Data items:
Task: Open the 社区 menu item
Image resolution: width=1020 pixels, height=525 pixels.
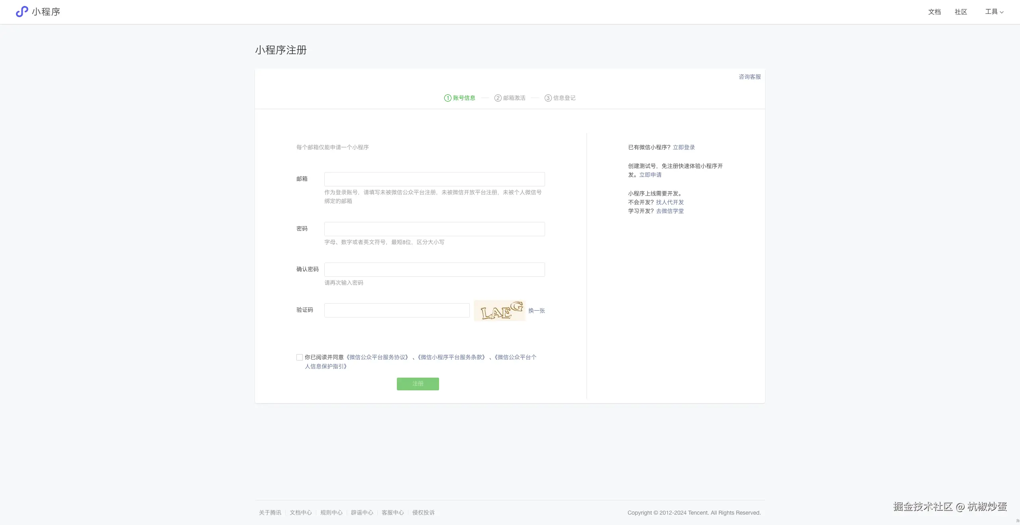Action: (961, 12)
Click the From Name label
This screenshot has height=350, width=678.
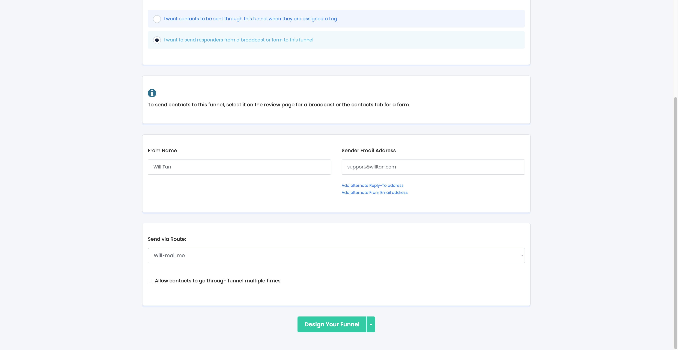click(x=162, y=150)
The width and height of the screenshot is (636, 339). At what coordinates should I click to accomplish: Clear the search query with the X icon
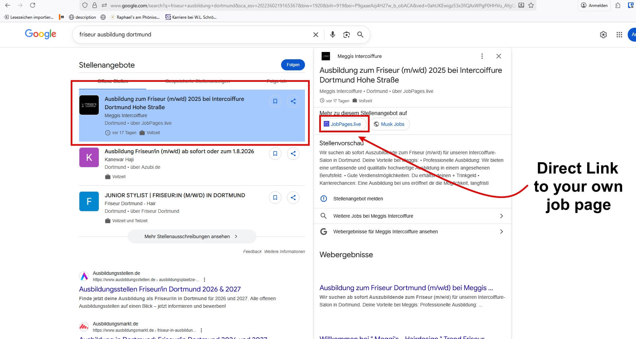(x=315, y=34)
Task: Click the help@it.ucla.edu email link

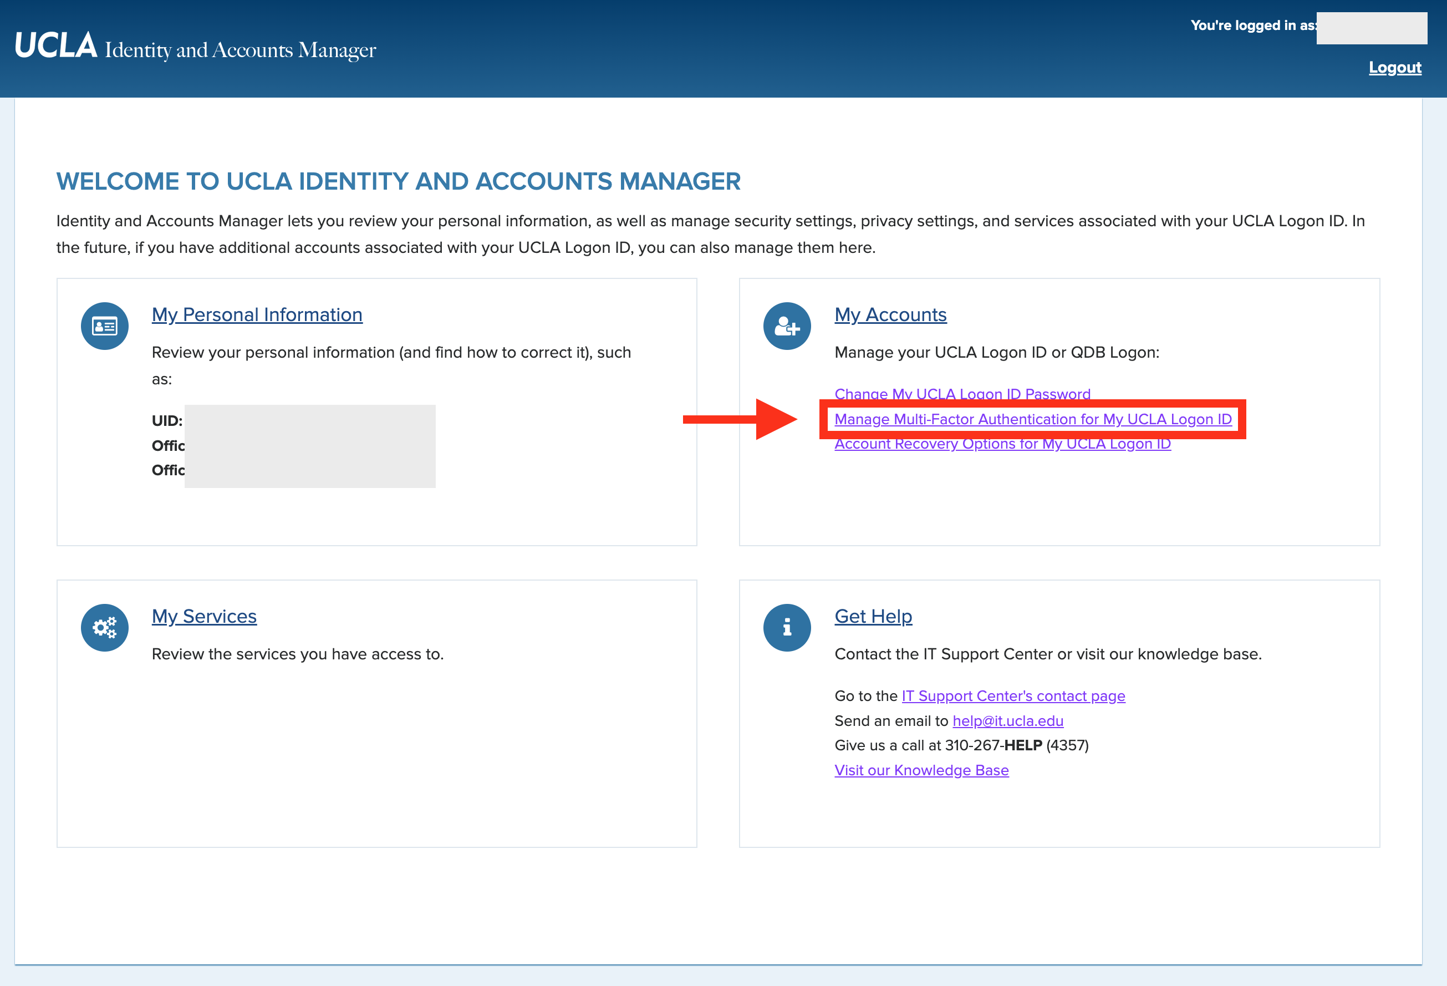Action: pos(1007,721)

> [Exercise brief]
The records above need to be given again exactly. Omit the pictures.

> [Solution below]
Task: Open the 社区 menu item
Image resolution: width=1020 pixels, height=525 pixels.
Action: (961, 12)
Click the From Name label
This screenshot has height=350, width=678.
click(x=162, y=150)
The width and height of the screenshot is (636, 339). At what coordinates should I click to accomplish: Clear the search query with the X icon
(x=315, y=34)
Task: Click the help@it.ucla.edu email link

Action: pos(1007,721)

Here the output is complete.